3D Systems Corporation (NYSE:DDD) shares fell as much as 4% today in spite of at least one positive report on the company this week. RBC Capital Markets analysts initiated coverage of the company with an Outperform rating and a $118 per share price target. They believe 3D is well-positioned to disrupt the manufacturing industry through its 3D printing technology, and if all the 3D-printed gadgets shown off at CES this year are any indication, they just might be right.
3D Systems could see double-digit revenue growth
Analysts Amit Daryanani, Mitch Steves and Karl Ackerman say they think 3D Systems Corporation (NYSE:DDD) could see revenue growth of at least 25% over the next several years. They see the company’s 3D printing moving from just prototyping into the mass manufacturing industry as well as the broader consumer market.
In addition to the company’s “organic” opportunities for growth, they think the company will increase its opportunities through acquisitions.
Why 3D’s valuation might be worth it
The RBC team said they do realize that many investors see 3D’s valuation as being high, they think it is justified. They say the technology owned by the company is “massively disruptive” and will affect the $13 trillion manufacturing industry. They also note that 3D has “material market share” and say that it now has seven different printing technologies and metal capabilities after its acquisition of Phenix. They also expect margins to increase thanks to better mix and more acquisitions in the future.
The analysts see 3D printing as one of the IT hardware industry’s few segments which will see at least 20% organic growth over the next several years.

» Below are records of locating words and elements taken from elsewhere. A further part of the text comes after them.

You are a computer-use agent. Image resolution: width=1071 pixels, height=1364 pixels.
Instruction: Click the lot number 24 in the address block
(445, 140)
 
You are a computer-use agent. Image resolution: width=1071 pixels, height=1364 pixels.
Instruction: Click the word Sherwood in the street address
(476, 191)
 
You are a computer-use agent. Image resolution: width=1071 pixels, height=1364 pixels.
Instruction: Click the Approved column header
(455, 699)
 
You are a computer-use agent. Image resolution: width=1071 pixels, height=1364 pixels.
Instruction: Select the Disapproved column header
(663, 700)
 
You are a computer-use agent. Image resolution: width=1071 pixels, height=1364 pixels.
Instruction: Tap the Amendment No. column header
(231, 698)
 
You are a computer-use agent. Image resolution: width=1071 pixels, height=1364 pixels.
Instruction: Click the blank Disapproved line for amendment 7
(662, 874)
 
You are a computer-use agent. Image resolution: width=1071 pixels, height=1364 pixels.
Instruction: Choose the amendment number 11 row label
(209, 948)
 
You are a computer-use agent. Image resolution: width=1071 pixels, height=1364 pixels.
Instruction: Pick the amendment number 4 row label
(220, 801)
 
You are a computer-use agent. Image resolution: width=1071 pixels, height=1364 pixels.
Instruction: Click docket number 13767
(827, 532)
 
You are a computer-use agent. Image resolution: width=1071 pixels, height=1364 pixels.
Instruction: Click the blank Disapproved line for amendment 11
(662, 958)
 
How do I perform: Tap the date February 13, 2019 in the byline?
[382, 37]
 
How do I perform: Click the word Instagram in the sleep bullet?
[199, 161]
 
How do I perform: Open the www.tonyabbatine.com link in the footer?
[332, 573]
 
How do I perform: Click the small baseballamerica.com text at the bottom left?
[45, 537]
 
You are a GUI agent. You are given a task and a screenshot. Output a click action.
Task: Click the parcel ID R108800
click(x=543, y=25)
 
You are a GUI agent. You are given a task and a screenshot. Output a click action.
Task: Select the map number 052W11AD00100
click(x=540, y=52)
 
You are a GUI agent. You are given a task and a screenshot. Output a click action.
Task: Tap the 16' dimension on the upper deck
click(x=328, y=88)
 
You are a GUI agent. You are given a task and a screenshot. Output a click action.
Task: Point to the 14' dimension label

In addition, they see a number of catalysts which could provide some tailwinds to these growth trends, like consumer adoption. They also see the healthcare, automotive and aerospace industries as offering the most promising places 3D printing could find growth.

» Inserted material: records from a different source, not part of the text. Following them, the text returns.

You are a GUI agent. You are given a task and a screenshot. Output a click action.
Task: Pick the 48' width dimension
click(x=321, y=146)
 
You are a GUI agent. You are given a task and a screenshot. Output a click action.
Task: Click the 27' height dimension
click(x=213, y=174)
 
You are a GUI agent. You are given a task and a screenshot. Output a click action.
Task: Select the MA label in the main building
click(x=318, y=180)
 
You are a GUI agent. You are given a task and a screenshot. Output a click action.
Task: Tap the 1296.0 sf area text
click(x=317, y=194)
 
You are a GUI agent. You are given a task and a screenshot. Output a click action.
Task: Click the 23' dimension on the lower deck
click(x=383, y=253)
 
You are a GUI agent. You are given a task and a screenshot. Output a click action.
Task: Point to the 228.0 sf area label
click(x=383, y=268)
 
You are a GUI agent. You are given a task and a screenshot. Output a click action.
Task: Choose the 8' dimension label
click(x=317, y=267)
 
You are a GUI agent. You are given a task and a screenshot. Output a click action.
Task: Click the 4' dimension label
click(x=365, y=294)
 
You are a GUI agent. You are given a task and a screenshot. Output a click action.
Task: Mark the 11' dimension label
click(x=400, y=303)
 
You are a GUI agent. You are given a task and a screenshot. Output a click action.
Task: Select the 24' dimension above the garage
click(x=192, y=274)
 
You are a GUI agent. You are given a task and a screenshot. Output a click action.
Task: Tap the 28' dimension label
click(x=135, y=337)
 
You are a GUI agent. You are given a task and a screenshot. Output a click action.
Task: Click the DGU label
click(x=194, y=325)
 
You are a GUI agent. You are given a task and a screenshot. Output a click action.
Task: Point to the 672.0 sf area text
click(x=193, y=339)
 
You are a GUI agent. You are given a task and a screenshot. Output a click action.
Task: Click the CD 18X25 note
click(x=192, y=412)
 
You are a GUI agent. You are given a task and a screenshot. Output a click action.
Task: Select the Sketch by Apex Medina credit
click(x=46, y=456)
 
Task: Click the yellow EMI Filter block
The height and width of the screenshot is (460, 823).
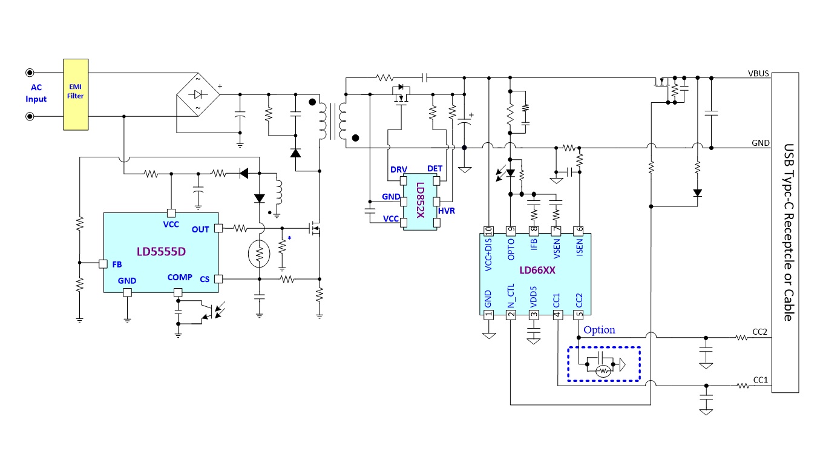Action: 76,94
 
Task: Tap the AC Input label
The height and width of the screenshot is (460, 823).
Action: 36,93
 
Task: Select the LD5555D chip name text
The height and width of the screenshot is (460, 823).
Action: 161,252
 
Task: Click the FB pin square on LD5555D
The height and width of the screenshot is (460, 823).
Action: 103,264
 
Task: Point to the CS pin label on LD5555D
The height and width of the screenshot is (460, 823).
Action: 205,279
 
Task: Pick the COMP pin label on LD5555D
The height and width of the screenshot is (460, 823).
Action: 180,277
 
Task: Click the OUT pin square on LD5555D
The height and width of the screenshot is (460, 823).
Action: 218,228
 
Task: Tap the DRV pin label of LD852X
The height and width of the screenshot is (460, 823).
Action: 399,169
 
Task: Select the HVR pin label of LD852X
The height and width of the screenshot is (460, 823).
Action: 447,211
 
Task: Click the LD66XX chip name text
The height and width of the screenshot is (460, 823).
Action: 537,271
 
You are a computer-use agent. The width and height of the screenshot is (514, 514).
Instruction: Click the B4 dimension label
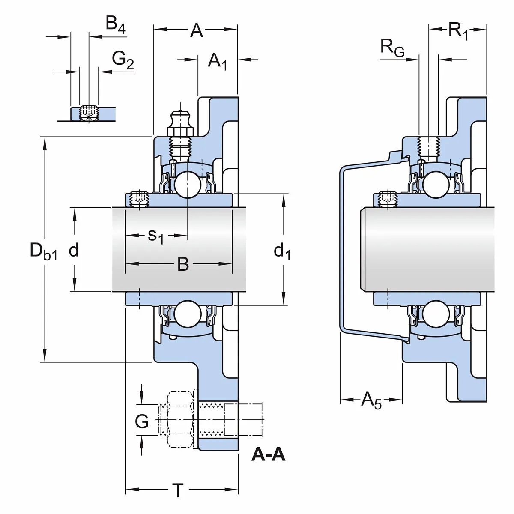(x=115, y=24)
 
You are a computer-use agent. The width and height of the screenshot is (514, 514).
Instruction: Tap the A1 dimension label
(x=217, y=61)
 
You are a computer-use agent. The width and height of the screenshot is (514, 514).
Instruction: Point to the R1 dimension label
(x=458, y=31)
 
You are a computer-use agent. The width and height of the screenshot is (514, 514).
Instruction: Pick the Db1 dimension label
(x=43, y=251)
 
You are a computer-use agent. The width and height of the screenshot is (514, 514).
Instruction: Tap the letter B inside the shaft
(x=183, y=264)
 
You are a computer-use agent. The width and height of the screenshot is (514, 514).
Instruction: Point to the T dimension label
(x=177, y=490)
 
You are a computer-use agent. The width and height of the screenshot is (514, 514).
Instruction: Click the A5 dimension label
(x=371, y=400)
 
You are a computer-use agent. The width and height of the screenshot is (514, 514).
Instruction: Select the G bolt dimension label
(x=142, y=421)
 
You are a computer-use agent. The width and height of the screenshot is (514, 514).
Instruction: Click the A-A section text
(x=268, y=454)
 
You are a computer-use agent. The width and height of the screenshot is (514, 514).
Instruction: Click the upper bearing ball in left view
(x=188, y=184)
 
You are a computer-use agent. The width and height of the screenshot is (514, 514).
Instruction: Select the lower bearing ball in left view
(x=188, y=314)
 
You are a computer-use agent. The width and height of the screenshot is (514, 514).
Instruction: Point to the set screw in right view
(x=387, y=198)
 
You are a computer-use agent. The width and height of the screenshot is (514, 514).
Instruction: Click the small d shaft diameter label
(x=74, y=250)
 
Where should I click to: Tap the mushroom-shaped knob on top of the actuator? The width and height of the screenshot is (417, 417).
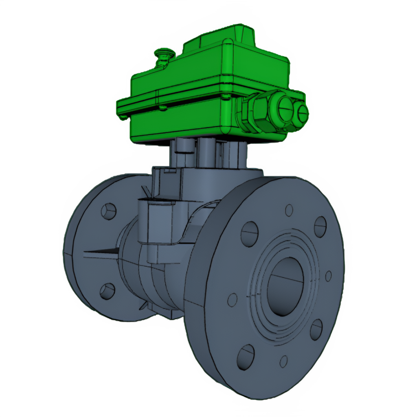pos(164,53)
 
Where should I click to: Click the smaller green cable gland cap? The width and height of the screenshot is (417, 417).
pos(302,112)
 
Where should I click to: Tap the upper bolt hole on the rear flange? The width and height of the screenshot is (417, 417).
pos(109,211)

3D aggressively pursues acquisitions
They note that 3D Systems Corporation (NYSE:DDD) has bought out about 40 different companies since 2009, which has resulted in a 46% compound annual growth rate between the 2009 and 2013 fiscal years. As the company continues its aggressive acquisition strategy and also increases its focus on research and development, RBC Capital analysts believe 3D will be able to capitalize on future opportunities.

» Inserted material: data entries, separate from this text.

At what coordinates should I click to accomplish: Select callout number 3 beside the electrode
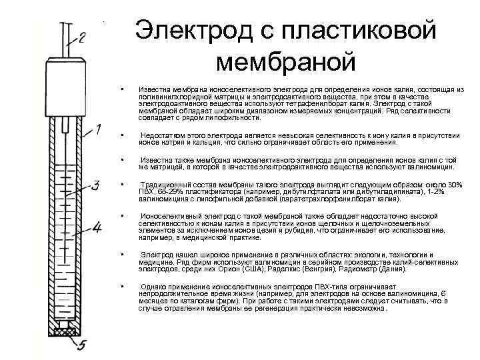[95, 184]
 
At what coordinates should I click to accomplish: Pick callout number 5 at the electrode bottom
[83, 344]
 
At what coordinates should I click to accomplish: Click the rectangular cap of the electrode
[65, 83]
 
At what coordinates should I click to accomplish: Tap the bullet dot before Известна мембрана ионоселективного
[123, 89]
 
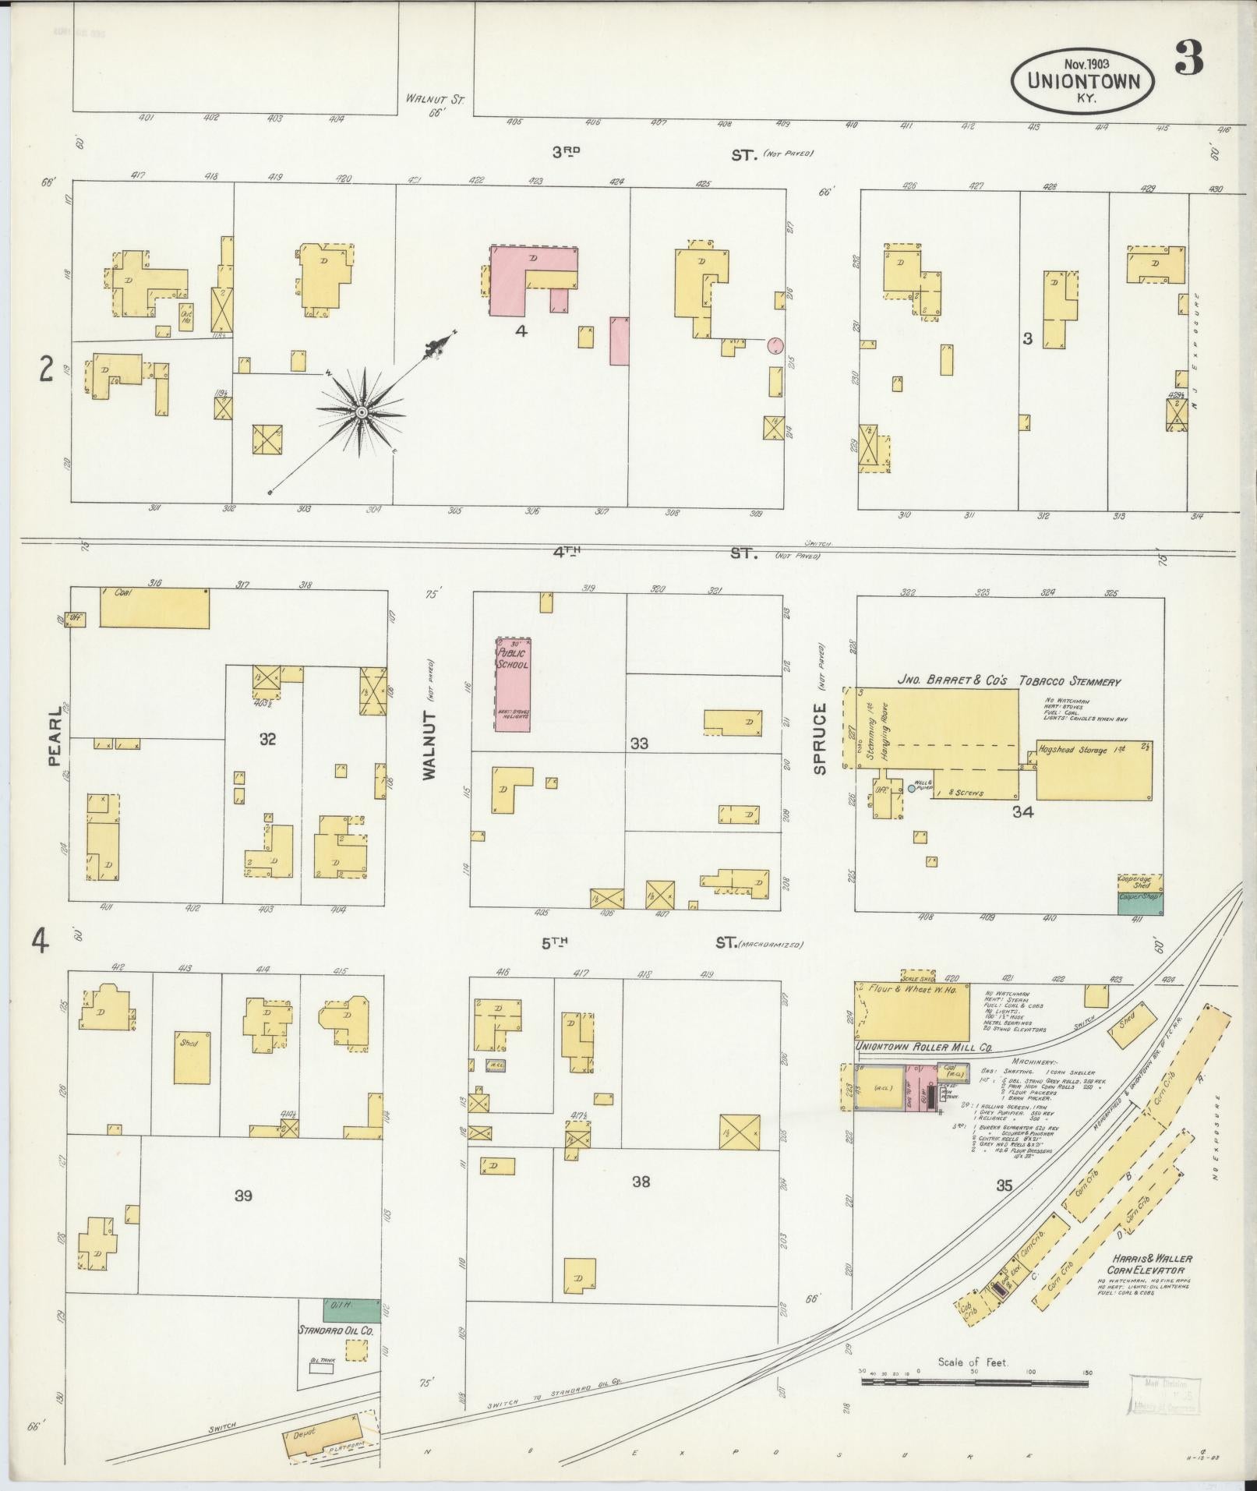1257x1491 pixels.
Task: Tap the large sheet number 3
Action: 1189,58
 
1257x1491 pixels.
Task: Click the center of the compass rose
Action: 362,412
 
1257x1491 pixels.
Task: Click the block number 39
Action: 244,1195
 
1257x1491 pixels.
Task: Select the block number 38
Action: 641,1182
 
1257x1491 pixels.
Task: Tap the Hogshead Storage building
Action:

They’re expecting to see “significant” improvements in margins through 2013 as 3D Corporation (NYSE:DDD)’s revenue mix shifts toward revenue streams with higher margins. These better margins should give earnings per share a boost. Specifically, they expect to see 3D’s recurring revenue move toward 80% of it coming from higher sales of material, software and services. They also believe the company’s materials mix will shift “exclusively to integrated material sales.” In addition, they believe better margins in 3D’s Quickparts Services will result from the company’s recent acquisitions.